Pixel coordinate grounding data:
========
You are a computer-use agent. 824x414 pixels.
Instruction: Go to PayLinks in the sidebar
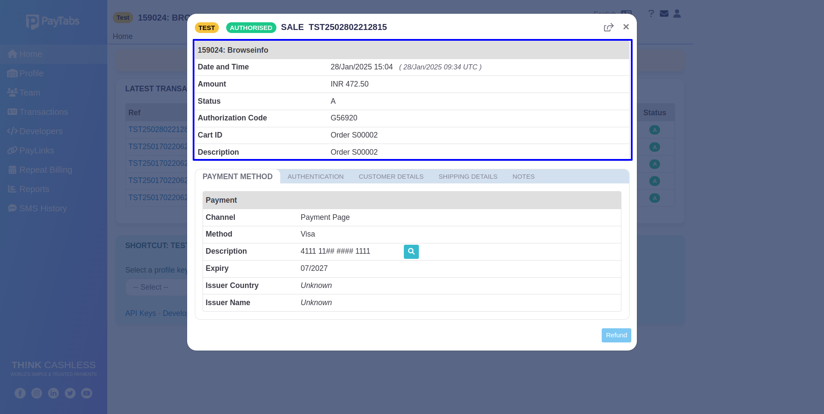(36, 150)
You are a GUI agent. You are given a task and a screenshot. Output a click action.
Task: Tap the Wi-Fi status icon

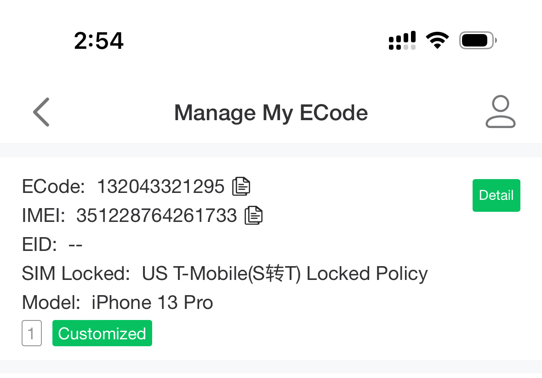point(437,41)
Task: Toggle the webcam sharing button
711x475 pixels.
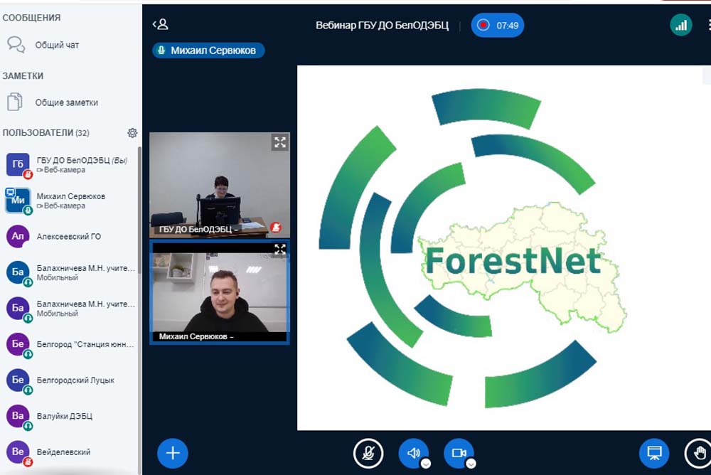Action: tap(459, 453)
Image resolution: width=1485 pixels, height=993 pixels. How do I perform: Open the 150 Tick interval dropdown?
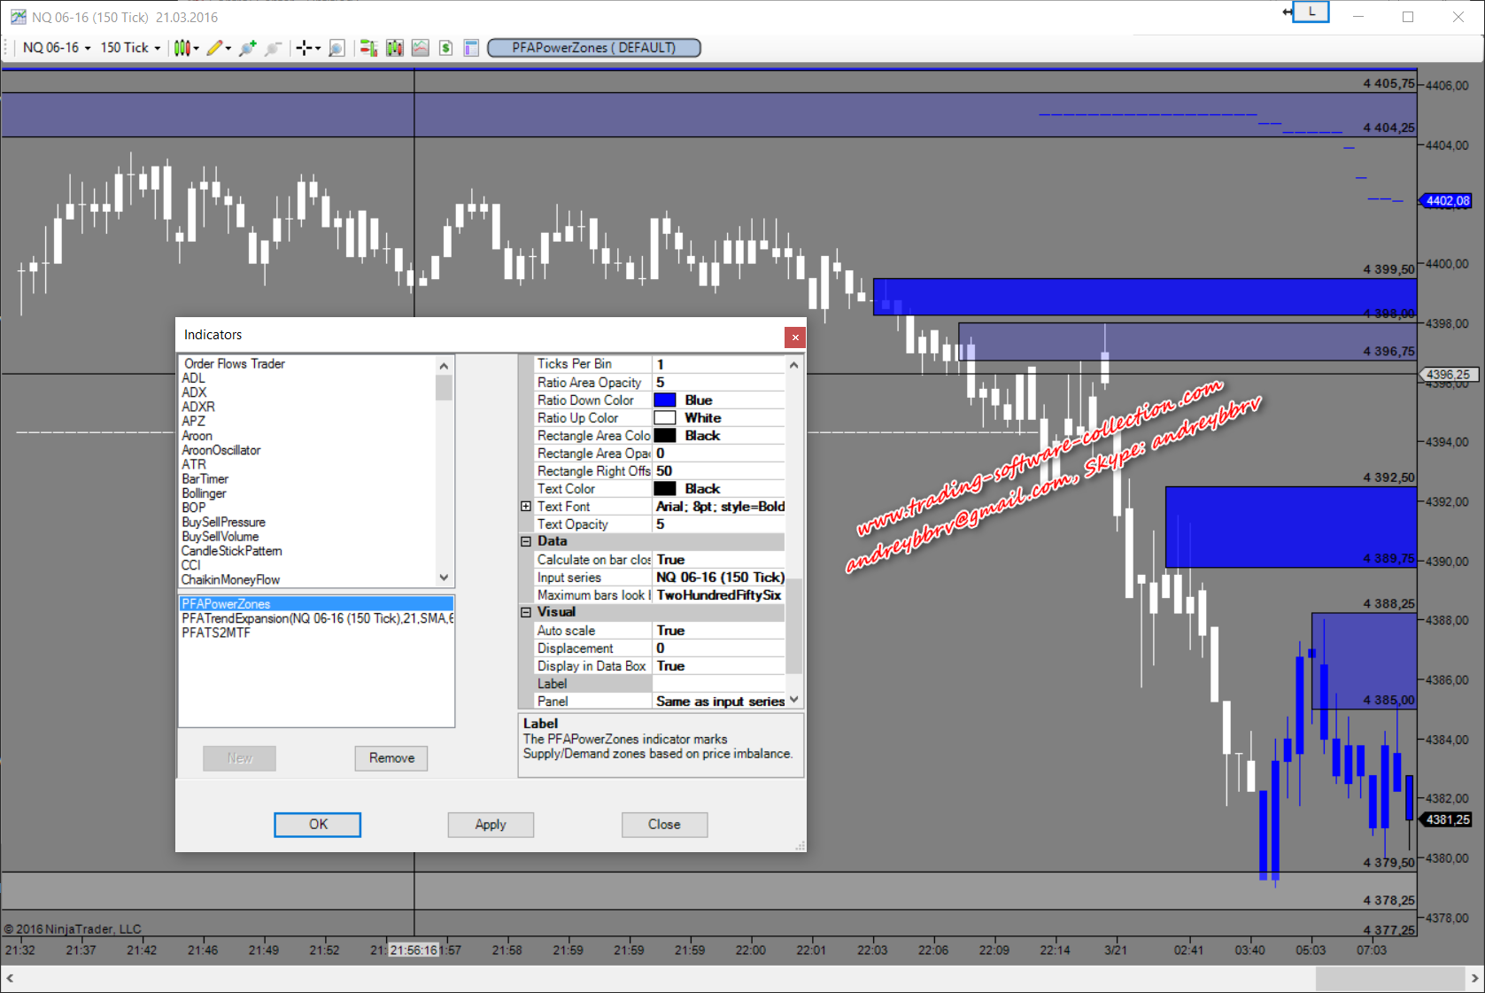coord(130,48)
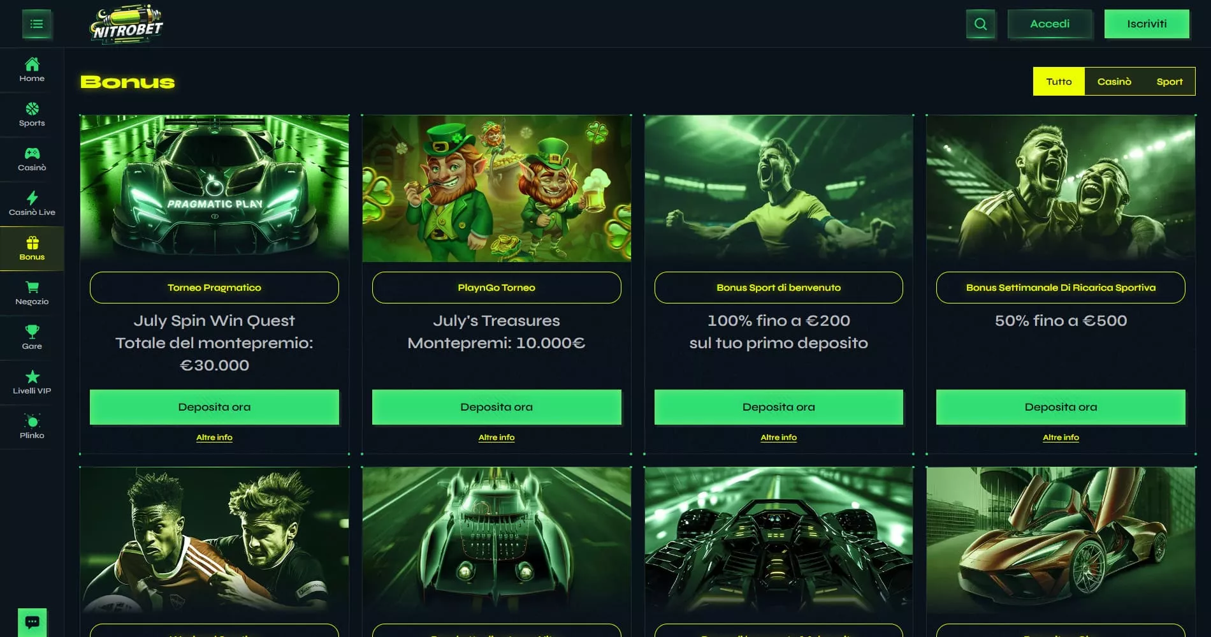This screenshot has width=1211, height=637.
Task: Open the live chat bubble icon
Action: pos(33,622)
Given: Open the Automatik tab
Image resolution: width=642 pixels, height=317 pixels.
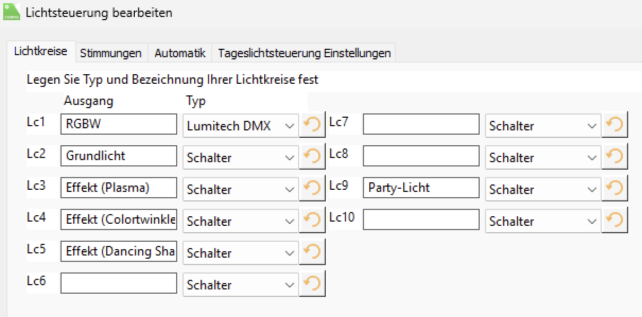Looking at the screenshot, I should 180,53.
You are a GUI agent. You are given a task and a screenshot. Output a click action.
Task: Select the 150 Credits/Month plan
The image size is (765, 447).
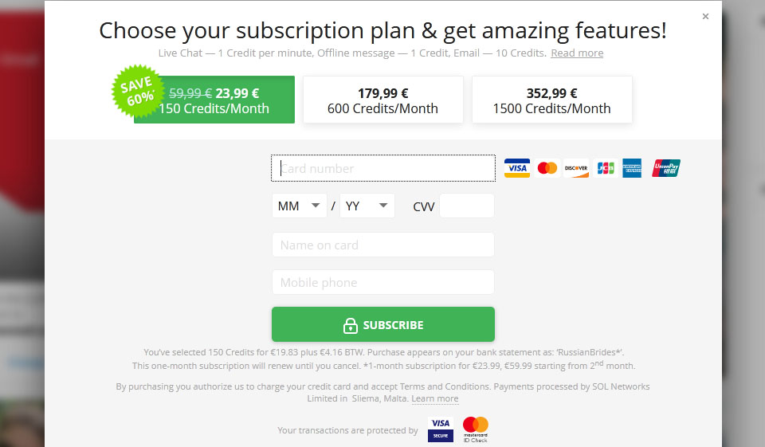pos(214,100)
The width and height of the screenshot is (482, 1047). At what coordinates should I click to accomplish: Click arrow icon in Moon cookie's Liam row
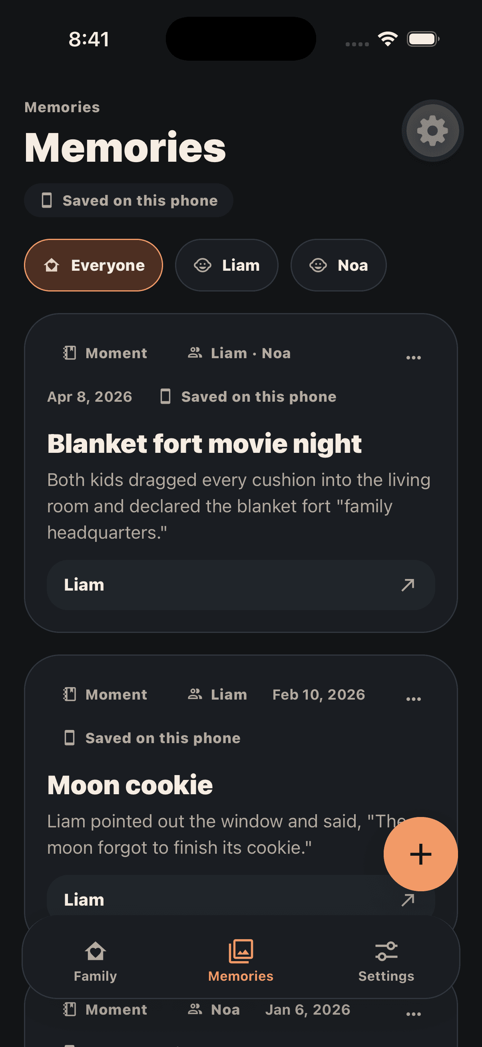(x=408, y=900)
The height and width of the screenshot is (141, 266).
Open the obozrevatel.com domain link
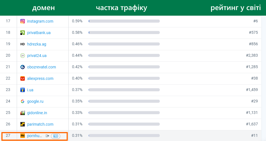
========
- Work request: Omit the pictures. Transcribe every record exactly.

- Your response:
You are a computer-use agent. 824x414 pixels.
Instruction: Go to PayLinks in the sidebar
(36, 150)
You are a GUI agent. You are given a task and a screenshot. Output a click action.
Task: Tap the Wi-Fi status icon

point(437,41)
Task: Toggle the webcam sharing button
711x475 pixels.
Action: tap(459, 453)
Image resolution: width=1485 pixels, height=993 pixels. How do I perform: Open the 150 Tick interval dropdown?
coord(130,48)
This screenshot has width=1211, height=637.
Task: Open the live chat bubble icon
Action: pos(33,622)
Given: Open the Automatik tab
Image resolution: width=642 pixels, height=317 pixels.
Looking at the screenshot, I should 180,53.
You are a GUI agent. You are given a task and a screenshot. Output a click action.
Task: Select the 150 Credits/Month plan
The image size is (765, 447).
pos(214,100)
The width and height of the screenshot is (482, 1047). At what coordinates should I click to accomplish: Click arrow icon in Moon cookie's Liam row
(x=408, y=900)
The height and width of the screenshot is (141, 266).
Open the obozrevatel.com domain link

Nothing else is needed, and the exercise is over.